Government’s work gets tougher as power moves to the periphery

17 May 2010

Big organisations are under pressure as technology challenges the global balance of power

World events in the past month are open to many interpretations, but there are lessons for those seeking to make the GCC one of the world’s top 10 economies.

Riots in Greece about planned public spending cuts and the mounting dissatisfaction among German voters about the cost of propping up the eurozone have bemused governments in both countries. Depending upon your viewpoint, the culprit is either the idea of forcing economies with little in common into currency union or the imprudence of Greek workers and householders, though it could be a bit of both.

In the UK, elections on 5 May produced the first hung parliament since 1974 and Britain’s first peacetime coalition for more than 70 years. There is no single explanation. One is that the electoral system is defective. But it may also be because the British people have no idea what they want.

Energy company BP is on the rack as a result of oil in the Gulf of Mexico and is blaming offshore oil driller Transocean. American politicians and many US voters, in contrast, are holding the British oil behemoth responsible.

All three events reflect different aspects of a crisis in confidence affecting big organisations since global financial services firm Lehman Brothers, once considered too good to fail, went bust in September 2008. The challenge facing the leaders of BP, the British government, the eurozone and other monster institutions is convincing sceptics, of whom there are now many more millions, that they, despite recent evidence, know what they are doing and where they are going.

These problems have echoes in the GCC. Large organisations seem to have done worse during the economic downturn that smaller ones. Dubai World is seeking to finalise a $28.4bn debt restructuring deal with its creditors. Size and diversification, once seen as the best way of dealing with financial risk, definitely did not work for the conglomerate.

The experiences of the past two years inevitably raise questions about the future of GCC currency union, the region’s most ambitious convergence project, originally scheduled to have come into effect this year. Oman and the UAE have said they will not be part of it. The rest are still sticking to the plan, though when it will come into effect has become less clear.

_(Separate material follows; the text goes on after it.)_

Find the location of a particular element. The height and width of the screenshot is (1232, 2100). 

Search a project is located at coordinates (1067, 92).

And yet, there are signs that enthusiasm for mergers and acquisitions, the quick way of becoming big, remains largely undimmed. The value of GCC deals completed in 2009 collapsed, but a recent survey suggested that it could rise to $25bn this year and to $100bn in 2011. Areas seen as being ripe for consolidation include GCC banking. Big, despite the self-destructive recent behavior of many of the world’s largest business corporations, still looks beautiful to bankers. It makes you wonder what lessons have been learned from the credit crunch.

Rattled by a sequence of setbacks since the summer of 2008, leaders of government and business, nevertheless, appear to be convinced that what has happened is either an exceptionally severe cyclical shock or the result of a technical problem that can be resolved. Changes at the top in government; action, such as the coming of the Conservative-Liberal coalition in Britain; action to set up a system of global financial regulation and a bit of reorganisation in the corporate world will be sufficient in their eyes to restore the steady growth seen after the early 1990s.

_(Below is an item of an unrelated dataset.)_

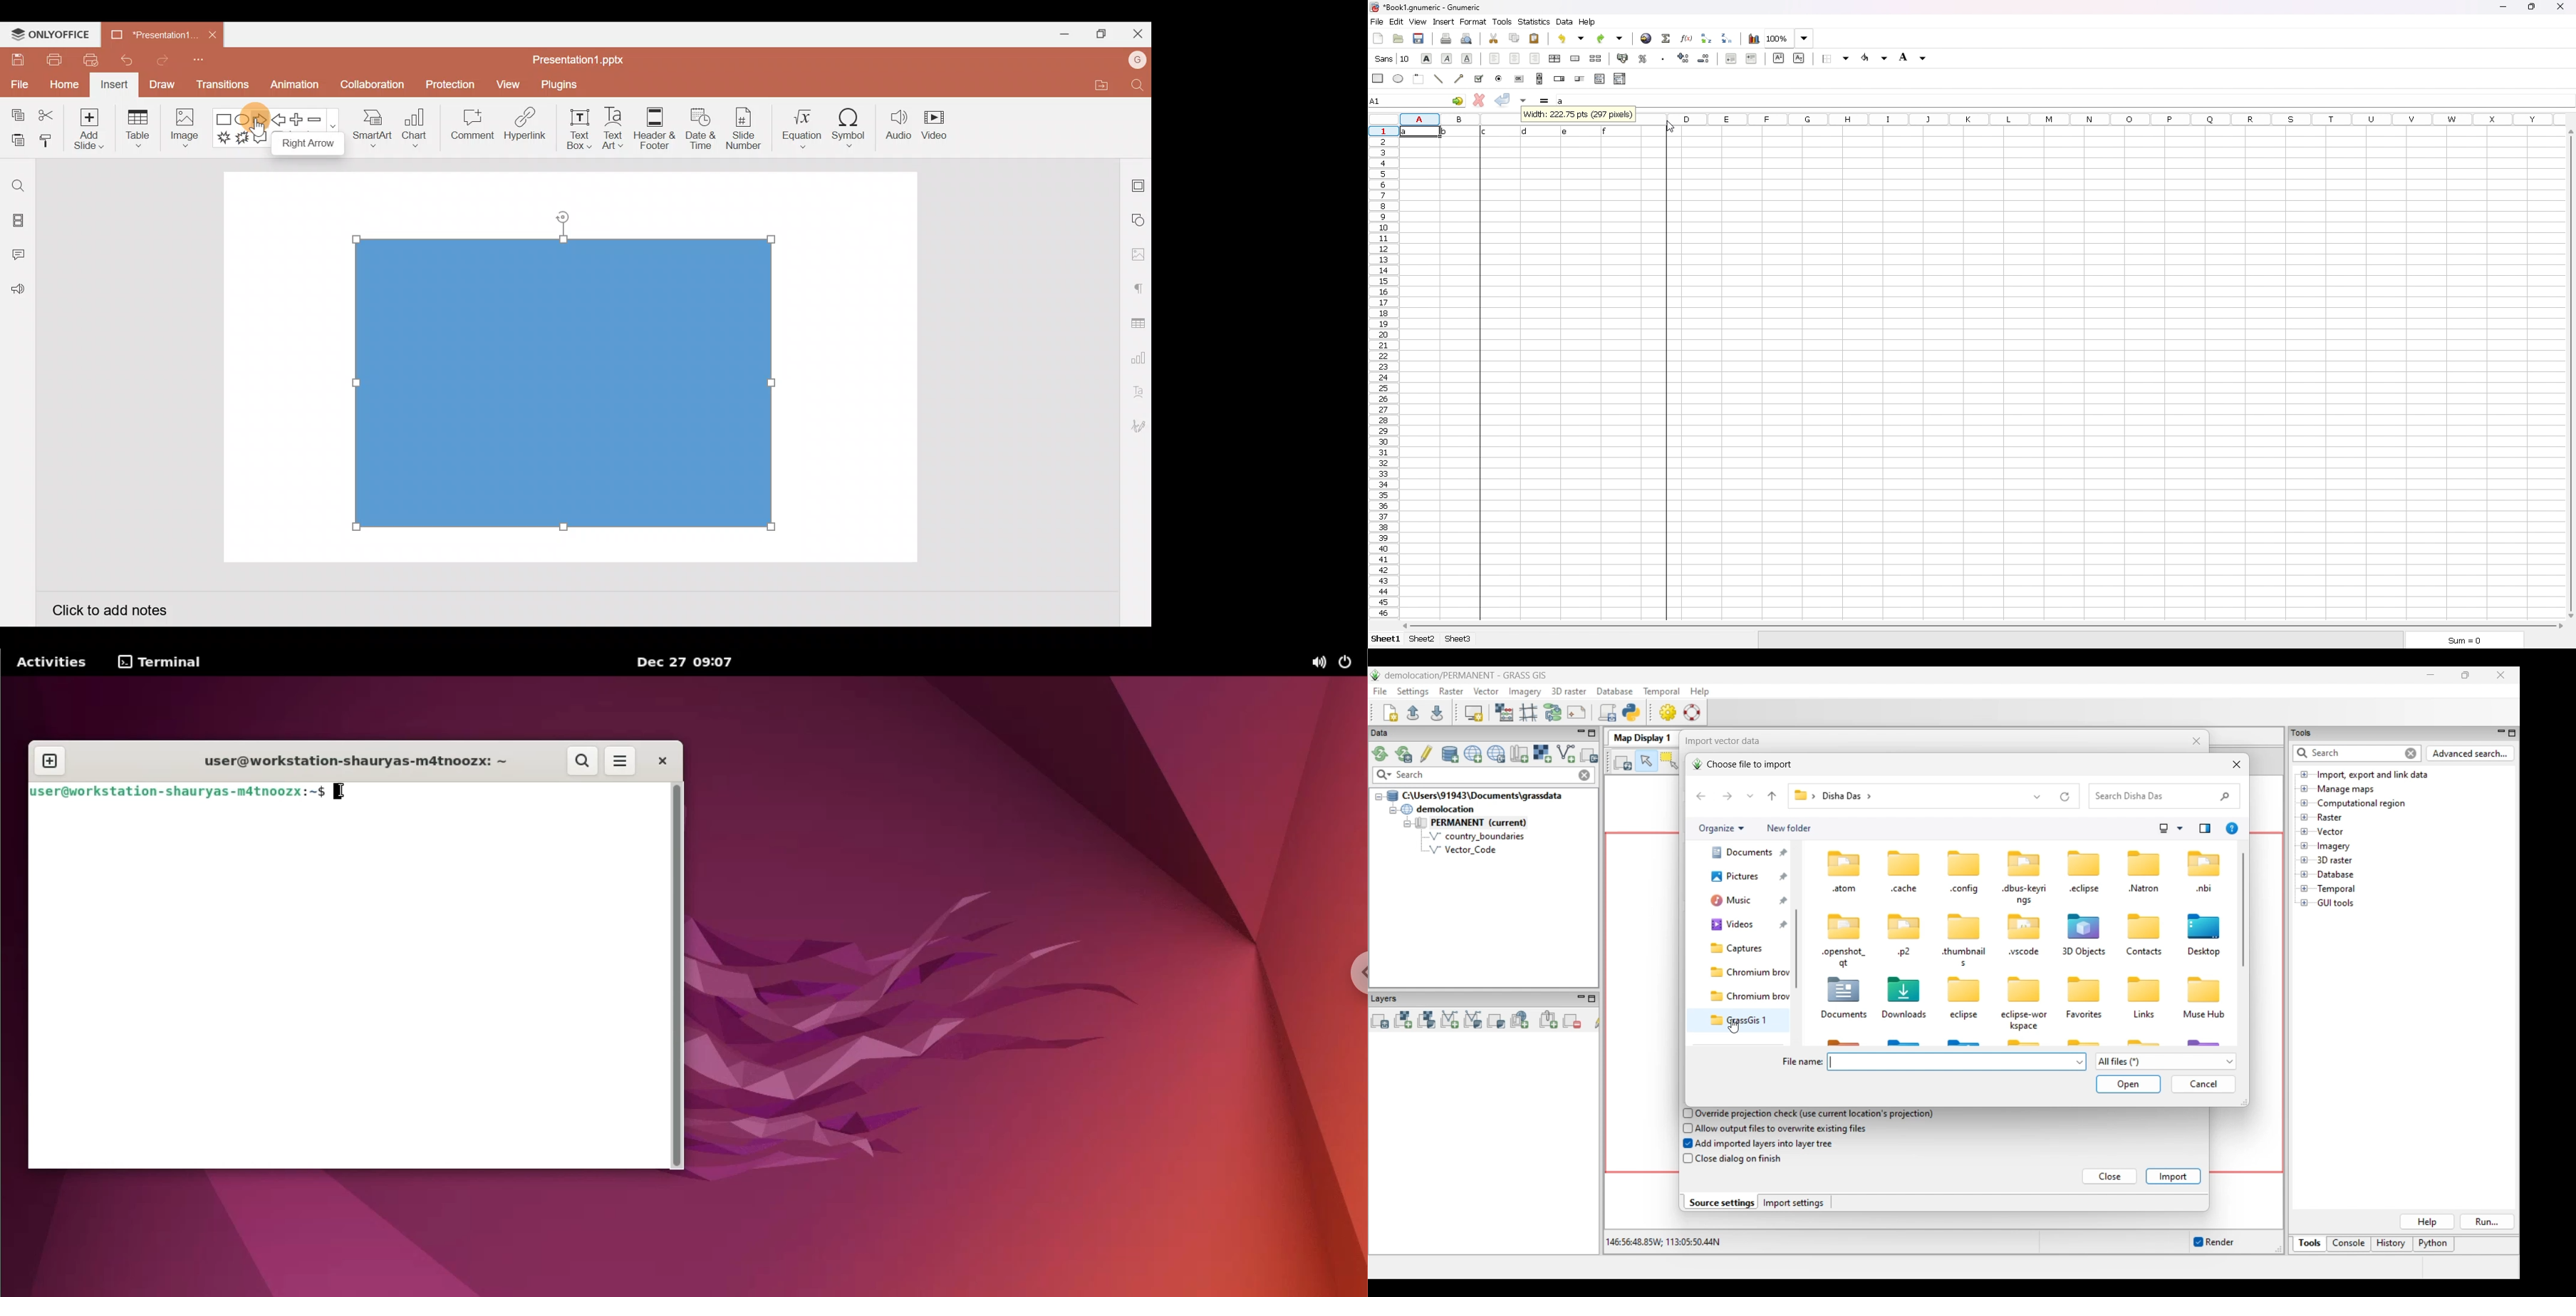  Describe the element at coordinates (1137, 428) in the screenshot. I see `Signature settings` at that location.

But if what is happening is more than part of the natural rhythm of life or a sign that the world needs a makeover, including a bit of surgery? What if the future is going to be radically different from the past and that the volatility of the last two years is simply a taste of what is to come?

Optimists argue that there is nothing in conventional economic and political theory to support that line of thinking. But conventional thinking has yet to catch up with the impact of instant electronic communications. Hundreds of millions of people around the world today are better informed and better educated than ever before. It is increasingly difficult to convince them that what they see on satellite television and read on the internet is wrong and that the government and corporation are right after all.

The big change in British politics is not a hung parliament. That’s happened before, though not often. And it is not a coalition. It is the fact that manoeuvrings, previously hidden, were acted out live for every voter to see. It is unlikely that they will be quickly persuaded to return to relying on official announcements.

It is a story repeated across the globe that will have profound implications for the state and business everywhere. Power to control events is irreversibly leaching away from the top. Management and government need a new way of thinking in an era where certainty is a rarity of limited longevity.